Incapables de venir à bout des manifestations, les chefs de l’armée cherchent aujourd’hui une issue du côté des membres de l’ancien parti d’Omar Al-Bachir, le Congrès national. Ils font sortir ses membres éminents des prisons où ils étaient enfermés pour les crimes commis sous la dictature et leur rendent leurs places dans les administrations. Les financiers qui avaient prospéré sous le régime du dictateur déchu récupèrent leurs biens confisqués par le Comité du démantèlement du régime d’Omar Al-Bachir, et ce sont les membres de ce comité qui ont été emprisonnés après le 25 octobre. Toute cette mouvance, à dominante islamiste et intégriste, se structure aujourd’hui en vue d’éventuelles élections où elle servirait de soutien aux militaires. Elle leur garantirait un gouvernement civil à leur botte, ce qui aurait l’avantage de satisfaire les bailleurs de fonds internationaux, FMI, banque mondiale et autres, tout en conservant à la junte le soutien qui ne s’est jamais démenti de l’Égypte, de l’Arabie saoudite ou des Émirats arabes unis.

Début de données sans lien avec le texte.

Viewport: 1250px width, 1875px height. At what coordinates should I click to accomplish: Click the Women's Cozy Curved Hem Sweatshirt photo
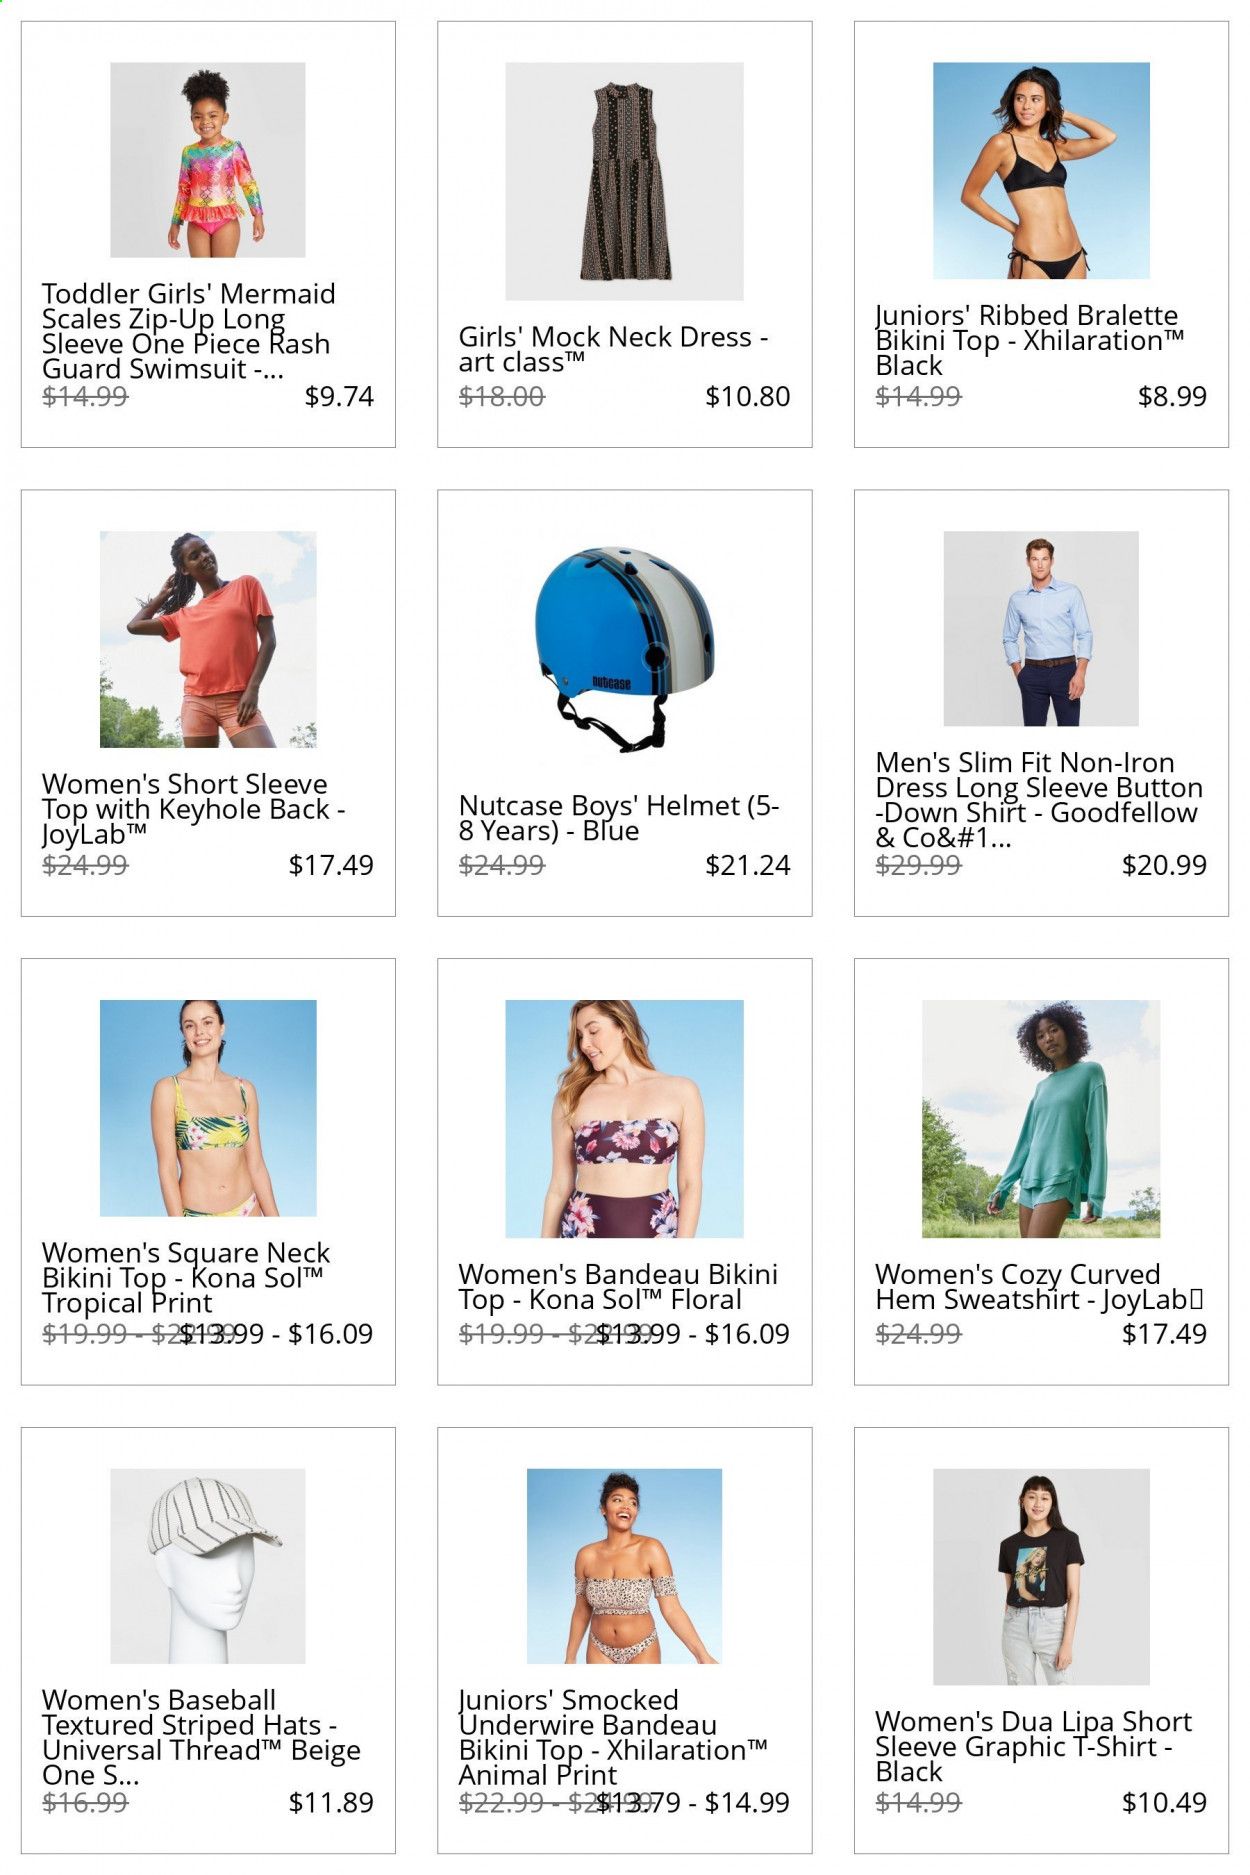click(1041, 1119)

C’est ainsi au rétablissement de la dictature chassée du pouvoir en avril 2019 que la junte travaille. Pour vaincre les militaires et empêcher un tel retour en arrière, les travailleurs, qui ont montré leur courage, auront besoin de se doter d’organisations se fixant comme seul objectif de défendre leurs intérêts et ceux de la population pauvre.